━━ AVAILABLE RECORDS

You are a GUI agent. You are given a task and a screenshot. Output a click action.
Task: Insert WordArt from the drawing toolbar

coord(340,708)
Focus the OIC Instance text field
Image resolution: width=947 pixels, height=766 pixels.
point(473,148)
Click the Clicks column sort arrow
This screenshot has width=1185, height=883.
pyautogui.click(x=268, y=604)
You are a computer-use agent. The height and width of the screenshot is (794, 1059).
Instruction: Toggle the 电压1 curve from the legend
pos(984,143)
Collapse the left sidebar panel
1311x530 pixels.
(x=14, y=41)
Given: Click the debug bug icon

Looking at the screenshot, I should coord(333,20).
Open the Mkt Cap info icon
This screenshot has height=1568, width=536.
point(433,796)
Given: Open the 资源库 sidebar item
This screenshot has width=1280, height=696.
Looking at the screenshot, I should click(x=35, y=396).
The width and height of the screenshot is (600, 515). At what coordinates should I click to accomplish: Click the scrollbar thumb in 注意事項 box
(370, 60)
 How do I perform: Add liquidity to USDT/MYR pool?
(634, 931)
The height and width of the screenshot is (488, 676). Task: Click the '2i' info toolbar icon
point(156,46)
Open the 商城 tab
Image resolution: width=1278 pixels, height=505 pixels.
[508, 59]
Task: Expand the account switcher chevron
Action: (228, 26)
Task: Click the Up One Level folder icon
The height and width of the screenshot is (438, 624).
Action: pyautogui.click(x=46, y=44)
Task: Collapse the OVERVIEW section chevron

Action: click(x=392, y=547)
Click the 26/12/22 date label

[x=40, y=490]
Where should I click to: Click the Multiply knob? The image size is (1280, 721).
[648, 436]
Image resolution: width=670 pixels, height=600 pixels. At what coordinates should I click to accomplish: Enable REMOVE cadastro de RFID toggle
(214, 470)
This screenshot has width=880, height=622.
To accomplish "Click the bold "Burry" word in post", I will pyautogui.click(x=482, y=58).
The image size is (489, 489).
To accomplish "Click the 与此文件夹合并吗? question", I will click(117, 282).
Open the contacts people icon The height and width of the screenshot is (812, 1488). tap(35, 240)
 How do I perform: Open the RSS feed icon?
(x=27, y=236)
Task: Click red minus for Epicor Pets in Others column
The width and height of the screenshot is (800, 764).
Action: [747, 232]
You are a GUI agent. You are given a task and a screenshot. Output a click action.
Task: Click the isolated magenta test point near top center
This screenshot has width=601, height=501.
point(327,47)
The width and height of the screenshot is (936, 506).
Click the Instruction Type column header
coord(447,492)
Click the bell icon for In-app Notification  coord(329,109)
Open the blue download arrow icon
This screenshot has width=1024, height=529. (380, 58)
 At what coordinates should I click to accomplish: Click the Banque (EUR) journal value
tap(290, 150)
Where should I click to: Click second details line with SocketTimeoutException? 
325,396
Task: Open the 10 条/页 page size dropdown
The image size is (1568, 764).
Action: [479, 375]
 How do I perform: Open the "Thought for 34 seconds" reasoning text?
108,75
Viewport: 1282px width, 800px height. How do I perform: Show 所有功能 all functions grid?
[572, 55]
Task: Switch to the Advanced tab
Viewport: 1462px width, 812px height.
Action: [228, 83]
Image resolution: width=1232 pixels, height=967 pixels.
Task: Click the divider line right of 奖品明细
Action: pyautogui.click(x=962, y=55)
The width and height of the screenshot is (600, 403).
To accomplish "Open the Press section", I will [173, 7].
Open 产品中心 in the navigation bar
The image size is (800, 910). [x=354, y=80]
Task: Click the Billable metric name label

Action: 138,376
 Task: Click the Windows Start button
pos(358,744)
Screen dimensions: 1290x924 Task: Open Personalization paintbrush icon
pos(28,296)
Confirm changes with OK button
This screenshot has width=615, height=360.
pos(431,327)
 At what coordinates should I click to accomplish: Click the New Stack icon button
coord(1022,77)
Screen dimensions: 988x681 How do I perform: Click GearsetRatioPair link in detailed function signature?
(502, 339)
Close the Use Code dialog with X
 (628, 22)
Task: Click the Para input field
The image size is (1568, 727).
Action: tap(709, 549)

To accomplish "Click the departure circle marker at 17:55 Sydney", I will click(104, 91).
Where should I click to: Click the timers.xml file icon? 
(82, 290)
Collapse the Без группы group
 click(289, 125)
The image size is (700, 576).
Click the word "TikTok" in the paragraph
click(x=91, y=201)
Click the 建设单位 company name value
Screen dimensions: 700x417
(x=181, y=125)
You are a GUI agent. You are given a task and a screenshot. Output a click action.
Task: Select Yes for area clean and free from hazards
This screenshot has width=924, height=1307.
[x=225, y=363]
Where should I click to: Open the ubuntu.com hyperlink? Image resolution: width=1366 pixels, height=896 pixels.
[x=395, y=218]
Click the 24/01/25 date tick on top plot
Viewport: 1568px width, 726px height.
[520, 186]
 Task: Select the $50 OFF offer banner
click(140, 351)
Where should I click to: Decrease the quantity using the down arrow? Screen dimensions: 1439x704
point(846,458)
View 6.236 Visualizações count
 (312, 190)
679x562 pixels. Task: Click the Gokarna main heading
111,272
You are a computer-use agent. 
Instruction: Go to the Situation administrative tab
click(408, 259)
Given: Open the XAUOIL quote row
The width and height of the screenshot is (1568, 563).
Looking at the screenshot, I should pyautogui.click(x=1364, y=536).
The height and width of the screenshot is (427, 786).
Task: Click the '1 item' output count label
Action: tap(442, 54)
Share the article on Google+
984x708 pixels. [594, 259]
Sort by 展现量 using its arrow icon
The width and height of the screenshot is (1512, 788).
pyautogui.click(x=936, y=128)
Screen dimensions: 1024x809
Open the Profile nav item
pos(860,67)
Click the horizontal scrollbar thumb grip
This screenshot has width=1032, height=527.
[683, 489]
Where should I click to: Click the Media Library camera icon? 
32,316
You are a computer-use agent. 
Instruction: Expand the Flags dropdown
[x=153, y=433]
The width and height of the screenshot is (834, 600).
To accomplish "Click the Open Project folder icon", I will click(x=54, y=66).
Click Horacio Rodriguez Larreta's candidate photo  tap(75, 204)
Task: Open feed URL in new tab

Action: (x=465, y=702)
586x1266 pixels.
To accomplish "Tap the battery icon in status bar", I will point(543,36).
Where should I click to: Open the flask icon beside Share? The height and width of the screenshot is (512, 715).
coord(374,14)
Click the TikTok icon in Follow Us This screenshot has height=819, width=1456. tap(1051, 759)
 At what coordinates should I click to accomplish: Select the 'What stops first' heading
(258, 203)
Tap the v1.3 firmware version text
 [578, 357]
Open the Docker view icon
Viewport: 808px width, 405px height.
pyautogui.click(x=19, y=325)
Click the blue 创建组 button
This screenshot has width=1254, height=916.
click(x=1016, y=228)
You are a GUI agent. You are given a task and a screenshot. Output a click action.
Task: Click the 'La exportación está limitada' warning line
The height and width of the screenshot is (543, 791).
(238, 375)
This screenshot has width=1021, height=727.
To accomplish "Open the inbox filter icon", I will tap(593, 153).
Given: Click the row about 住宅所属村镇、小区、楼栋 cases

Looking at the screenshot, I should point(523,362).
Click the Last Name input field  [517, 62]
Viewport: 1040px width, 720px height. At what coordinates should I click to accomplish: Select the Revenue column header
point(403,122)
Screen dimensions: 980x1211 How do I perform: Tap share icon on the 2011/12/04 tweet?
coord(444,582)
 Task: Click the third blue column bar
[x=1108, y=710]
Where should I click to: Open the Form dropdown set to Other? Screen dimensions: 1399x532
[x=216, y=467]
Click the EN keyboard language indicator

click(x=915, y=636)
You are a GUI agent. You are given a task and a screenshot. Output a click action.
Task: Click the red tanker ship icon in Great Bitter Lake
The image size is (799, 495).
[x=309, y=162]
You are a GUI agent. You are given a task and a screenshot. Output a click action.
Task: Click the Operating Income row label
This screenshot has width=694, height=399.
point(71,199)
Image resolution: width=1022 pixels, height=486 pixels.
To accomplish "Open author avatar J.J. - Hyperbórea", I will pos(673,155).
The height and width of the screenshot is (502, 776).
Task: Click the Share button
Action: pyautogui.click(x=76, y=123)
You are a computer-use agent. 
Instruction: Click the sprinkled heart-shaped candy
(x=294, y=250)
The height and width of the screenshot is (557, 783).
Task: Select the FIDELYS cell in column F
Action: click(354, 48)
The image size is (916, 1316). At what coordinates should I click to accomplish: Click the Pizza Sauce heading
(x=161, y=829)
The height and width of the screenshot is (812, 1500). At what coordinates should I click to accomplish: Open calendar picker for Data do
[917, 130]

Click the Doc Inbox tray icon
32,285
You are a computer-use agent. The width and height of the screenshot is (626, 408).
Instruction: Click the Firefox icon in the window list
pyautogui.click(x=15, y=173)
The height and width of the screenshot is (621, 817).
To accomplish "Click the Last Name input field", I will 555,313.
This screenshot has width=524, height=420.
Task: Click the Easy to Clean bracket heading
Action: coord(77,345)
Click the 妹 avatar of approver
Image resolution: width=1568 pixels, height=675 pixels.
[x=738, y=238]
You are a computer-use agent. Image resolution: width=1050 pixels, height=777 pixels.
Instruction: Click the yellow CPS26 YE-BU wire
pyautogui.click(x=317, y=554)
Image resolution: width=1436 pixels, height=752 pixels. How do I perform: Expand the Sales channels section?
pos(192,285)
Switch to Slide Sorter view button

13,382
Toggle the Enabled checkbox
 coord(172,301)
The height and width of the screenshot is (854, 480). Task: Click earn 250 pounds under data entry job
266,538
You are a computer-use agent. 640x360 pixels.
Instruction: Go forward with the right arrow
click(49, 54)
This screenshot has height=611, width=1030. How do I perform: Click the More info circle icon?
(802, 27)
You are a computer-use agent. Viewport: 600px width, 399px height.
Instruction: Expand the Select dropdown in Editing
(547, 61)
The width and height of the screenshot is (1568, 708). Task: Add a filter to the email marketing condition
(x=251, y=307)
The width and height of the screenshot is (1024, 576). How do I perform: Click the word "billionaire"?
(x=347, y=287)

━━━━

* **TASK TO COMPLETE**: Go through the listing above and return each line that includes the word "folder".

* **ANSWER SPACE**:
Task: Click the Up One Level folder icon
To accomplish "Click the Open Project folder icon", I will click(x=54, y=66).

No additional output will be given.